GIVEN PASSAGE

____________________

Why a Housing Index Won’t Work…

by Kris Sayce on 13 August 2010

That’s today’s headline. The headline for Monday’s Money Morning will be the follow on… “How a Housing Index Could Work”.

Yesterday I mentioned that the Australian Securities Exchange (ASX) is considering offering an index based on residential house prices.

The index – from what we can gather – will allow investors to bet, gamble or punt on the direction of the residential housing market.

In a moment I’ll begin to explain why this could be either a completely meaningless index, or why it could be really quite useful… depending on how it’s structured.

But first, I want to invite you inside the mind of a Keynesian economist. Don’t worry, I know it’s scary, but I’m here with you.

In all seriousness, we do wonder what planet Keynesian economists come from. Planet Keynes perhaps?

Last week we wrote to you about the bizarre mentality of the mainstream economists. How they fear the unemployment rate going too low because of the impact on inflation.

____________________

STATED EXERCISE 1
According to the housing index article, what is the Australian Securities Exchange considering offering?
STATED EXERCISE 2
Extend the housing index article, picking up after its last sentence.

____________________

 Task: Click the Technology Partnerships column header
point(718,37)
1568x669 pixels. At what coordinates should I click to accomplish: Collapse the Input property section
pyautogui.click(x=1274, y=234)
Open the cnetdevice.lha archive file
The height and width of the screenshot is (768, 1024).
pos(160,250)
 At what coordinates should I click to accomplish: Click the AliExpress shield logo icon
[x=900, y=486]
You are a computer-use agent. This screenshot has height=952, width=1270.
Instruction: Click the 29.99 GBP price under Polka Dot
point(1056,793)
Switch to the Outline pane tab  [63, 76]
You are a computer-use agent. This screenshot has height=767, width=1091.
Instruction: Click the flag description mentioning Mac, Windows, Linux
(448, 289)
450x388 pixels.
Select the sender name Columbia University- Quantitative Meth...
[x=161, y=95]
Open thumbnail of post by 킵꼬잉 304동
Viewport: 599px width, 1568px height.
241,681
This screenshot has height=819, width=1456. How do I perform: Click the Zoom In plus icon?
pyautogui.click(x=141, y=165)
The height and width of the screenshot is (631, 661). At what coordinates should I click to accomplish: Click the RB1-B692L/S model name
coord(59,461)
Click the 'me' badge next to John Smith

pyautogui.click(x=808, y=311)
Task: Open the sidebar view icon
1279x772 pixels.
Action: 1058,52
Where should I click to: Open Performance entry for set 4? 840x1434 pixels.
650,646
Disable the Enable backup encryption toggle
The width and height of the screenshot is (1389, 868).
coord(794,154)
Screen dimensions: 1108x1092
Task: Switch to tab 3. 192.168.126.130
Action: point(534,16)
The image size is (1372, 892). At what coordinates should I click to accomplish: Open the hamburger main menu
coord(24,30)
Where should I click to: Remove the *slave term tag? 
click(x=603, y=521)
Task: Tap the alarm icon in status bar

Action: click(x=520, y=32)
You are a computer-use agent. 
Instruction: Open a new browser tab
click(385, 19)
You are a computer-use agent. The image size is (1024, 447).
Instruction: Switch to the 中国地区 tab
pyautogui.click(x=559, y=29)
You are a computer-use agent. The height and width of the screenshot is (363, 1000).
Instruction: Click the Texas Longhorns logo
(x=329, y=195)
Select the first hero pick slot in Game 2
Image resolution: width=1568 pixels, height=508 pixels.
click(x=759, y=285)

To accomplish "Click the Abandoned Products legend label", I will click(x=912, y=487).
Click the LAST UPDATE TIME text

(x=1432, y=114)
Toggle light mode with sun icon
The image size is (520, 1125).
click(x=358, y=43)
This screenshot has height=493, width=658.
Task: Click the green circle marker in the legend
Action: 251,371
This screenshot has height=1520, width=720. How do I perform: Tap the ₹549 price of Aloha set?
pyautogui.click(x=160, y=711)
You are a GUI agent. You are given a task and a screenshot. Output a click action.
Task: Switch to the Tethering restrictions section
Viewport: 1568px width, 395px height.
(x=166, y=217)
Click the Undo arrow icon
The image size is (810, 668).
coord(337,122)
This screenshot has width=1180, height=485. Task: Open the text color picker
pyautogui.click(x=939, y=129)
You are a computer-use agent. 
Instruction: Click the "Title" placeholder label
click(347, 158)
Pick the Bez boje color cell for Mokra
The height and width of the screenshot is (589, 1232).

____________________

FINAL ANSWER 1
An index based on residential house prices.

FINAL ANSWER 2
Apparently the mainstream economists consider full employment to be based on an arbitrary number. Somewhere around 5%. Once it reaches that point then that’s enough. No more employment please.

Even if there are people still unemployed who would like work.

Naturally enough when yesterday’s unemployment numbers were released by the Australian Bureau of Statistics (ABS) Comsec’s Craig James was eager to see a silver lining in the increased unemployment rate:

“Secretly the Reserve Bank wouldn’t be disappointed that the jobless rate has troughed for the time being.”

Wouldn’t want more people getting a job would we? Of course that’s easy to say when you’re a mainstream economist at a big comfy bank. Much better to keep that 5.3% of unemployed on welfare payments and have the taxpayer fund them rather than having someone in work and being able to fend for themselves.

But Mr. James also says, “It’s important not to over-react to one month’s set of figures”… but then that’s exactly what he does.

He goes on:

“Effectively the Reserve Bank lifted rates too far, too fast, robbing the economy of momentum at a time when the US and Europe continued to meander along…

“However it does mean that the last remaining rationale for a rate hike in 2010 has been taken away. The risks are now skewed to the Reserve Bank remaining on the interest rate sidelines until 2011…

“The Reserve Bank is solidly on the interest rate sidelines. There is nothing that could prompt the Reserve Bank to lift rates, in fact the policy leaning is now shifting – ever so slightly – in favour of rate cuts.”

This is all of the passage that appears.